A wealth of radiology information is disseminated on the Web, and radiologists are increasingly searching a variety of Websites in their daily work. It would be helpful to evaluate the quality of Web resources of radiological information. To do this, it would be important to know what information radiologists seek, as coverage of radiologist information needs is an important metric of resource quality.
It is difficult to assess how radiology Web resources are being used and what information radiologists seek from them because these sites receive thousands of queries; reviewing query logs by hand would be a formidable task to undertake; thus, it would not be feasible for answering this question. Computer analysis of query logs could be an approach to this problem; however, computer analysis of query logs is challenging because users type their queries as unstructured text, and there is currently no automated way to deduce the types of information being sought from such raw queries.

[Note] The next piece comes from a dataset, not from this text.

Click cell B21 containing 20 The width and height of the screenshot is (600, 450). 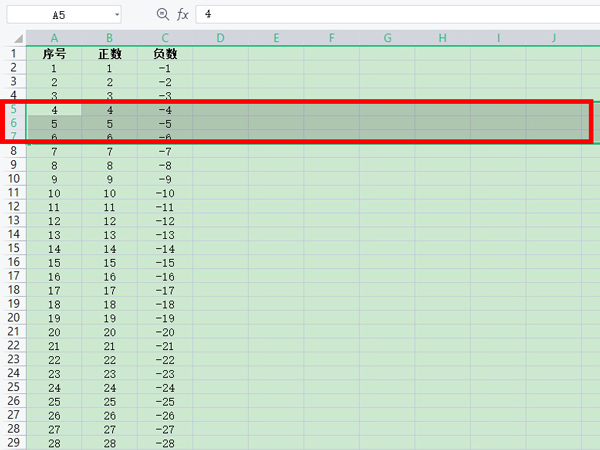(x=109, y=332)

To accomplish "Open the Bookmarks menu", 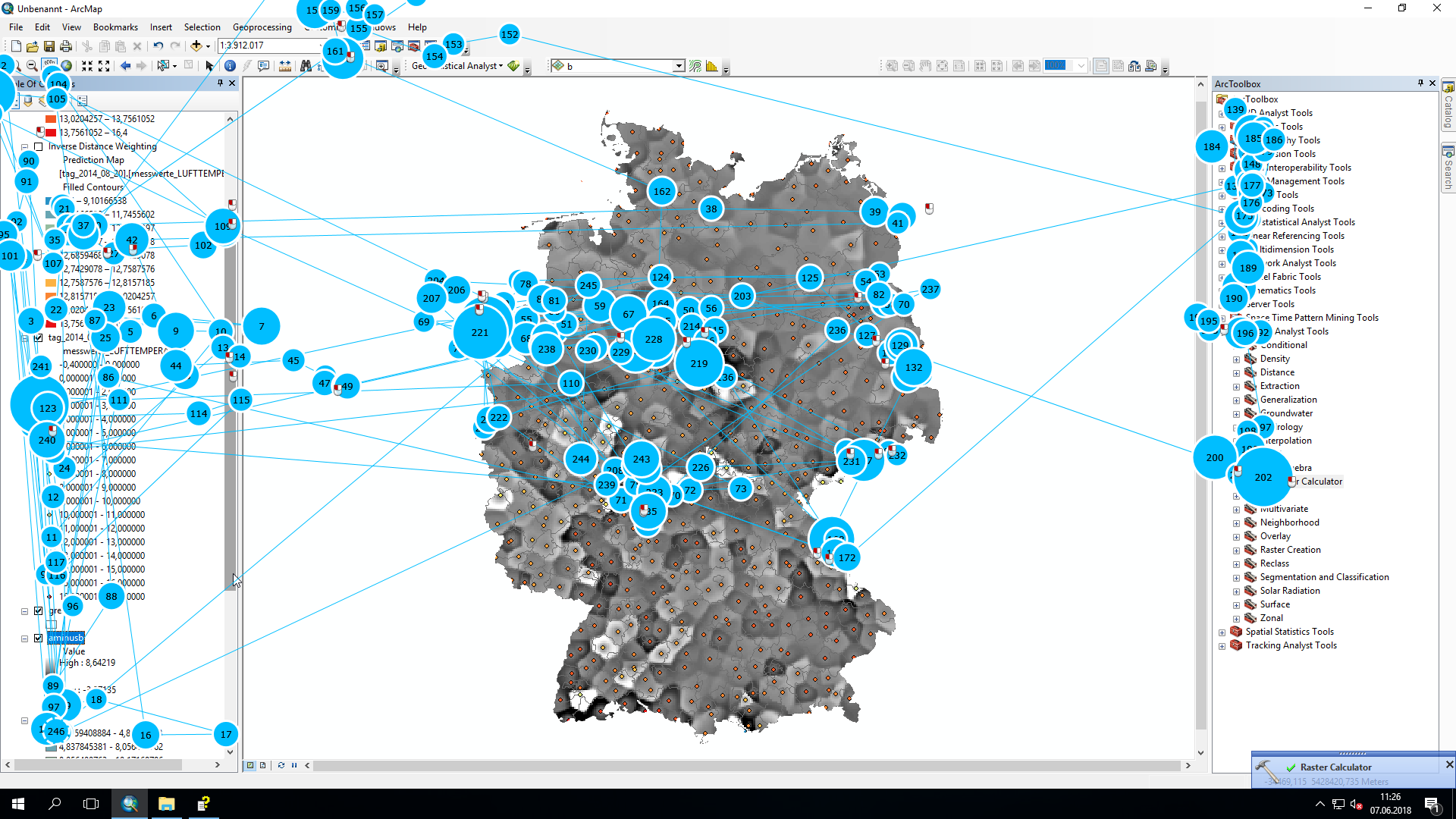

Controlled terminologies and ontologies could provide a technological approach to providing computers the means of automating the process of determining the types of information radiologists seek in their queries of Web resources. Ontologies in particular are potentially useful since they contain knowledge about how terms relate to other terms, such as synonymy and subsumption.1,2
RadLex is a controlled terminology for radiology.3,4 In addition to a list of standard terms, RadLex contains a taxonomy that organizes the terms into category hierarchies. These hierarchies provide subsumption classifications wherein more abstract terms are the parents of more granular terms. The high-level ancestor classes in RadLex are broad categories, such as “anatomy” and “radiology findings.” Such categories classify more granular terms—terms actually used in user search. Thus, the term hierarchy of RadLex could be used to classify user search terms to determine the type of searches users are performing. In addition, RadLex contains synonyms—terms related to a preferred term by an “is-synonym” relationship. An application could thus recognize synonyms, map them to the preferred term, and then follow the subsumption hierarchy to deduce the type of search applicable to that synonym. Accordingly, RadLex could be a valuable resource for classifying user queries for this task.
Our hypothesis is that RadLex can enable processing and categorization of user queries of radiology knowledge resources on the Web. Our goal in this work is to (1) demonstrate that it is possible to create an automated computer algorithm to find occurrences of RadLex terms in user queries and (2) show that by evaluating the RadLex terms in user queries, it is possible to classify them, indicating the categorical types of information that users are seeking.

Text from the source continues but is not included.